Microsoft Explores In-House AI Models for Copilot, Reducing Reliance on ChatGPT
Microsoft is shifting focus towards developing its own AI models for Copilot, aiming to reduce dependency on OpenAI’s ChatGPT while exploring new AI frontiers.

Microsoft, which was one of the first to back OpenAI, has always been quick to show off how its products, especially Copilot, play nice with the latest ChatGPT models. But here’s the twist: they’re now shifting gears, betting big on their own AI tech to power Copilot. Enter ‘MAI’—a new lineup of AI models Microsoft’s cooking up, aiming to go toe-to-toe with the big guns from OpenAI and Anthropic. (Because why not, right?)

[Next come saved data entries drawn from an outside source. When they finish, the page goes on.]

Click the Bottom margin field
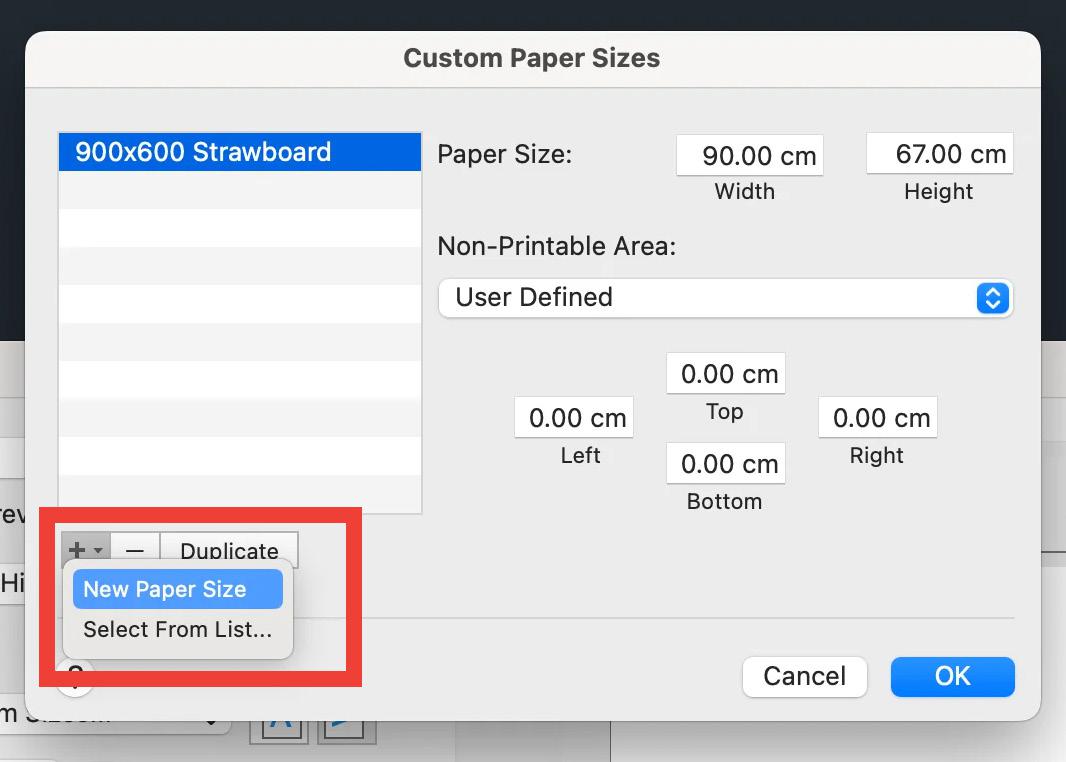The height and width of the screenshot is (762, 1066). [x=726, y=464]
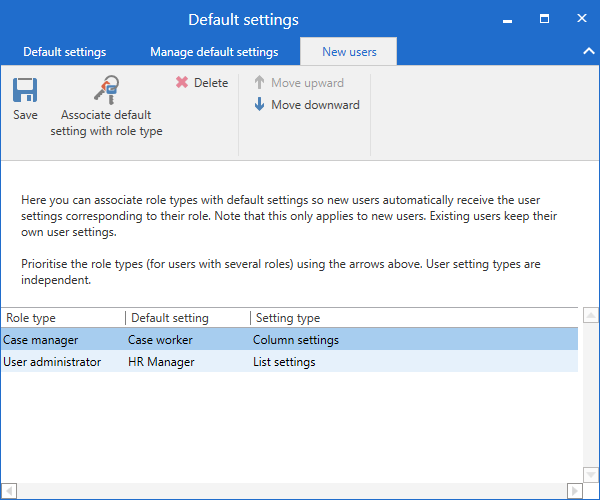Image resolution: width=600 pixels, height=500 pixels.
Task: Click the Save floppy disk icon
Action: pos(25,91)
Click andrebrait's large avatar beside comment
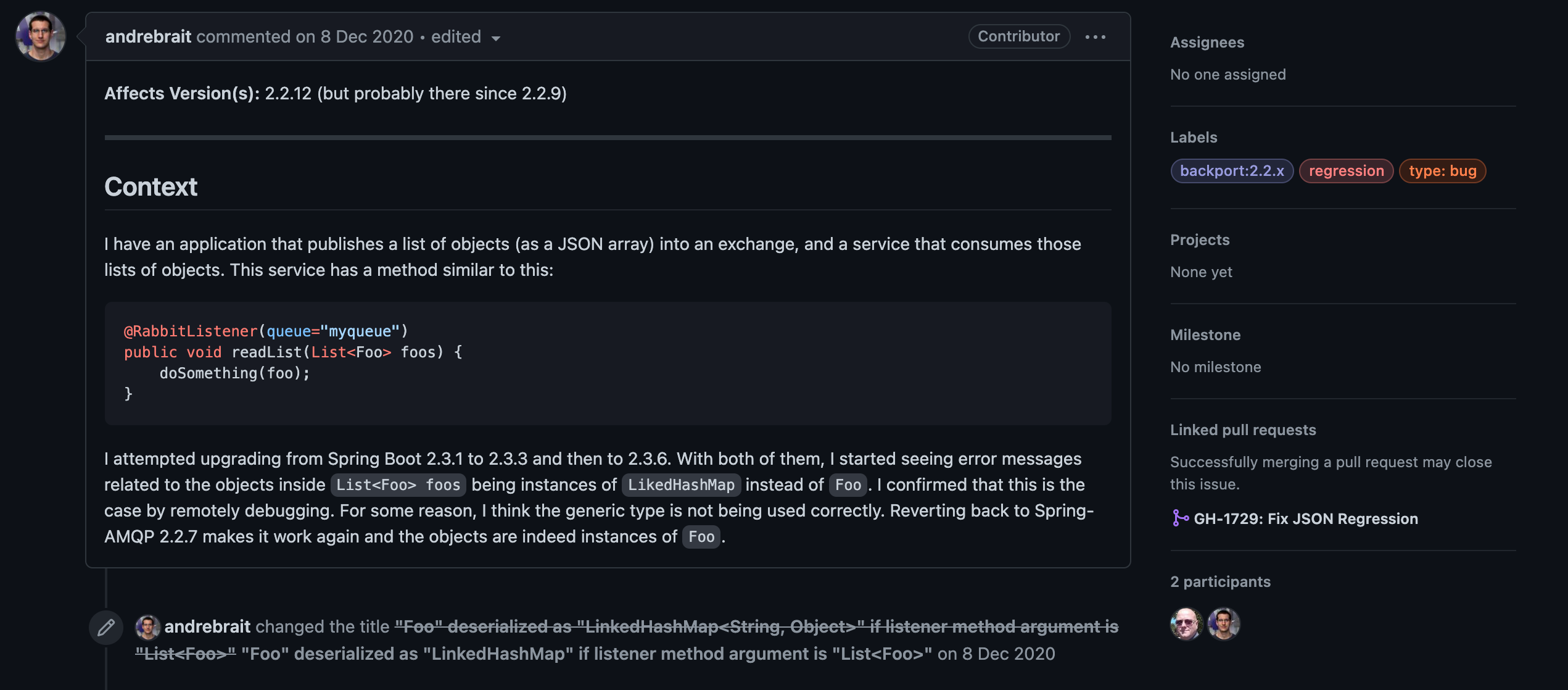Screen dimensions: 1568x690 click(x=41, y=36)
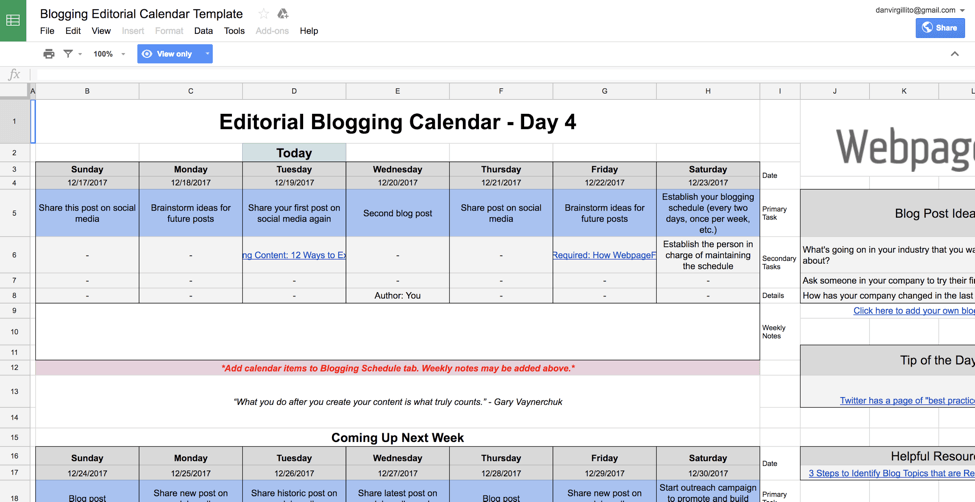Click inside the formula bar

(x=500, y=75)
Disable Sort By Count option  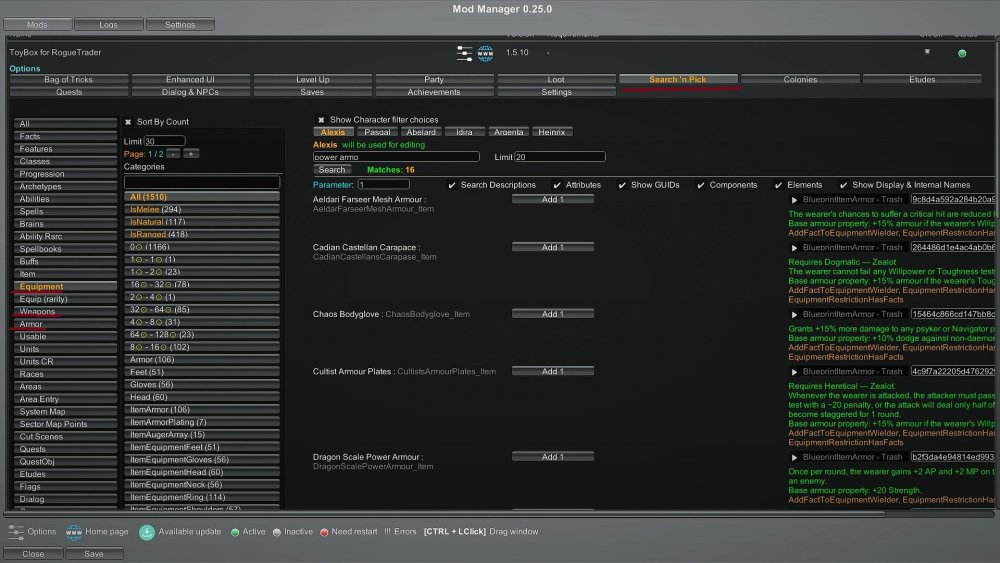click(128, 122)
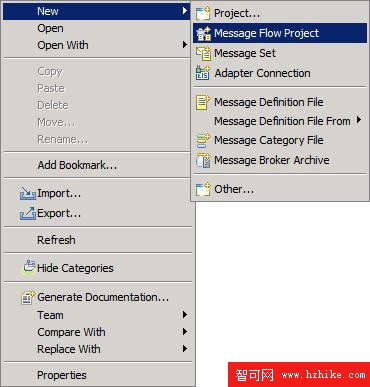Image resolution: width=370 pixels, height=387 pixels.
Task: Click the Export... icon
Action: (28, 213)
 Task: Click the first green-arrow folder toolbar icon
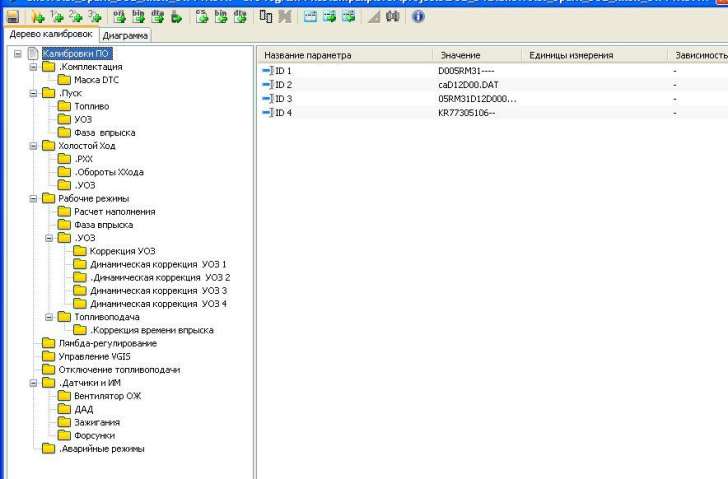[39, 17]
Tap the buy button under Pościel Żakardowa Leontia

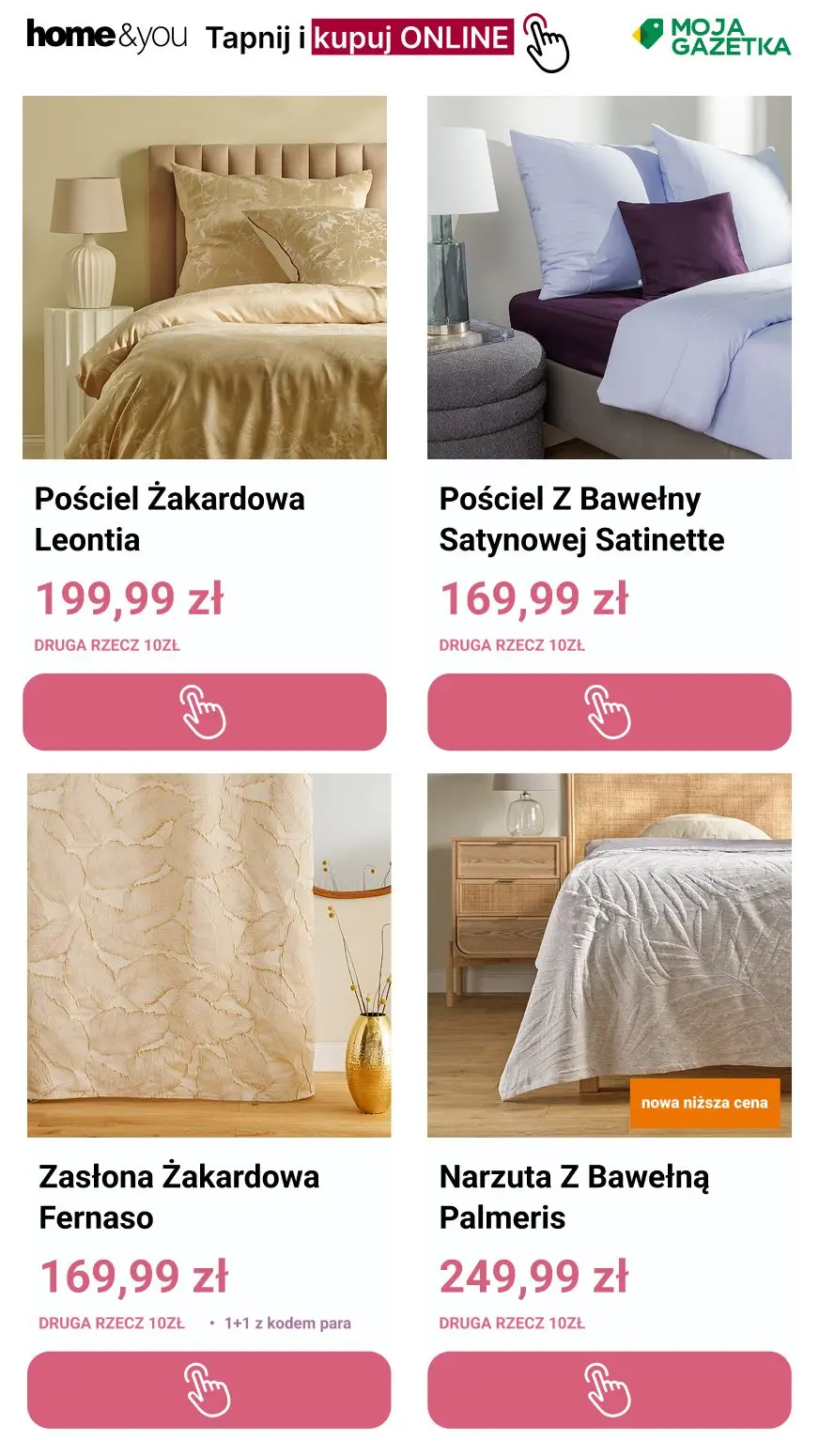205,712
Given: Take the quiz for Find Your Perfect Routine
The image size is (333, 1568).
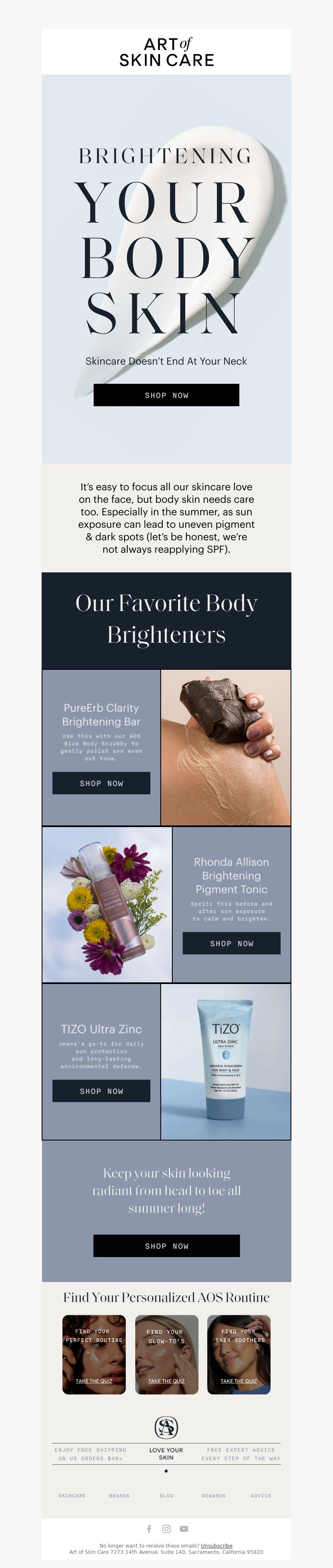Looking at the screenshot, I should coord(94,1381).
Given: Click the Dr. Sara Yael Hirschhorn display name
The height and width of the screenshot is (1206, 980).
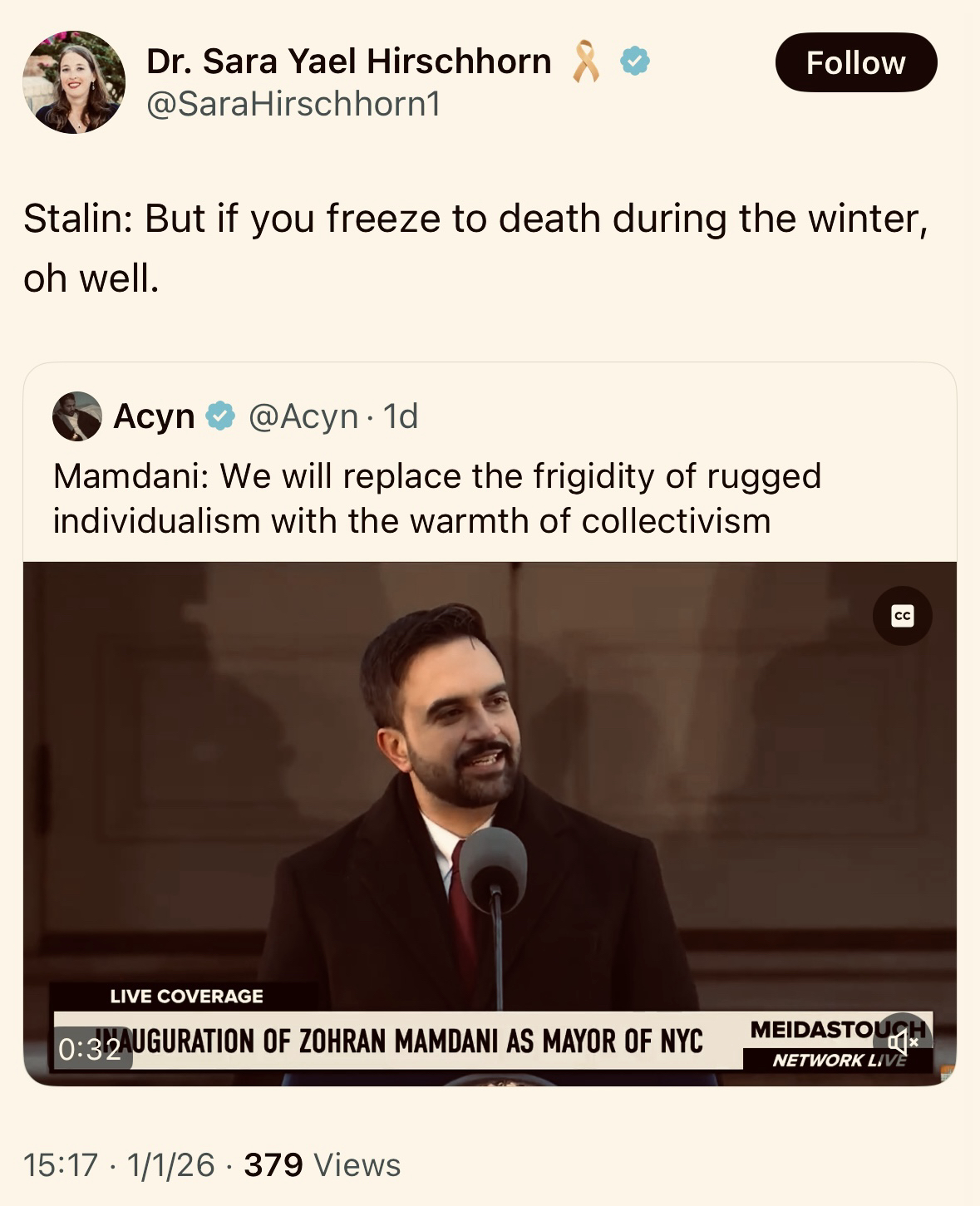Looking at the screenshot, I should (x=348, y=62).
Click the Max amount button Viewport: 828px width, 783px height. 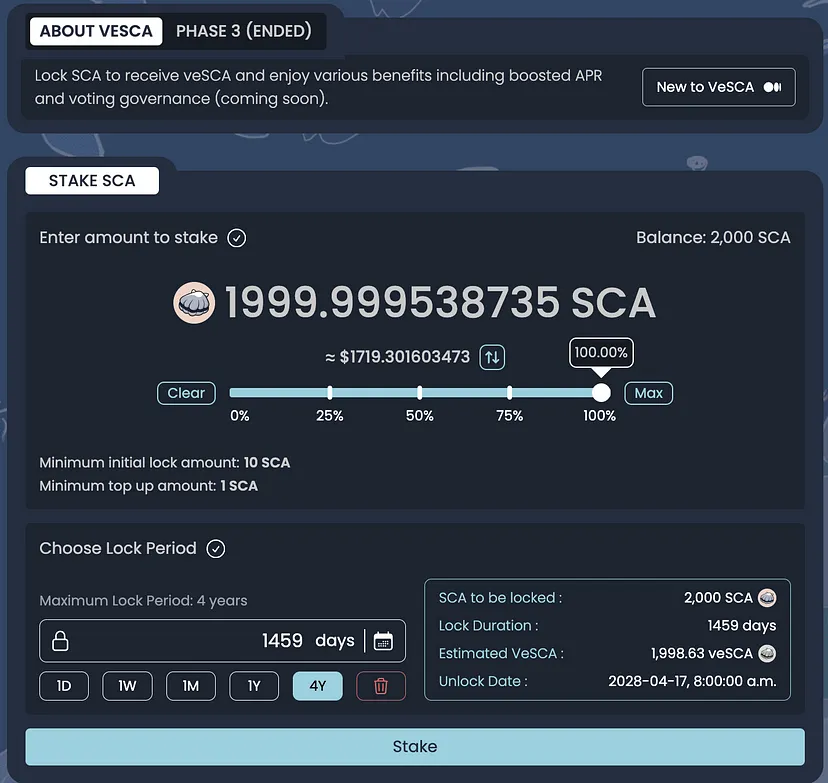click(648, 393)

Led by AI guru Mustafa Suleyman, Microsoft’s not just looking to cut the cord with OpenAI; they’re building their very own AI stack for Copilot. This comes hot on the heels of their latest small language models, Phi-4-multimodal and Phi-4-mini, which are pretty much the Swiss Army knives of AI—multi-modal, versatile, and ready to take on ChatGPT and Gemini. And guess what? Developers can get their hands on these through Azure AI Foundry, HuggingFace, and even the NVIDIA API Catalog. Talk about spreading the love.
Now, here’s where it gets juicy. Microsoft’s own tests show Phi-4 leaving Google’s Gemini 2.0 in the dust on several fronts, especially when it comes to summarizing speeches and keeping up with GPT-4o. The plan? Roll out the ‘MAI’ models on Azure, and while they’re at it, maybe flirt with third-party AIs like DeepSeek, xAI, and Meta to give Copilot that extra oomph.
But wait, there’s more. Microsoft isn’t stopping at just language models. They’re diving headfirst into reasoning AI models, setting the stage for a showdown with OpenAI’s GPT-o1 and newcomers like DeepSeek. This push comes amid some not-so-friendly vibes between Microsoft and OpenAI over tech sharing and transparency. With Phi-4 already showing off its smarts in language, math, and visual science reasoning, Microsoft’s proving it’s serious about pushing AI’s problem-solving chops to the next level. Because in the world of AI, it’s adapt or get left behind.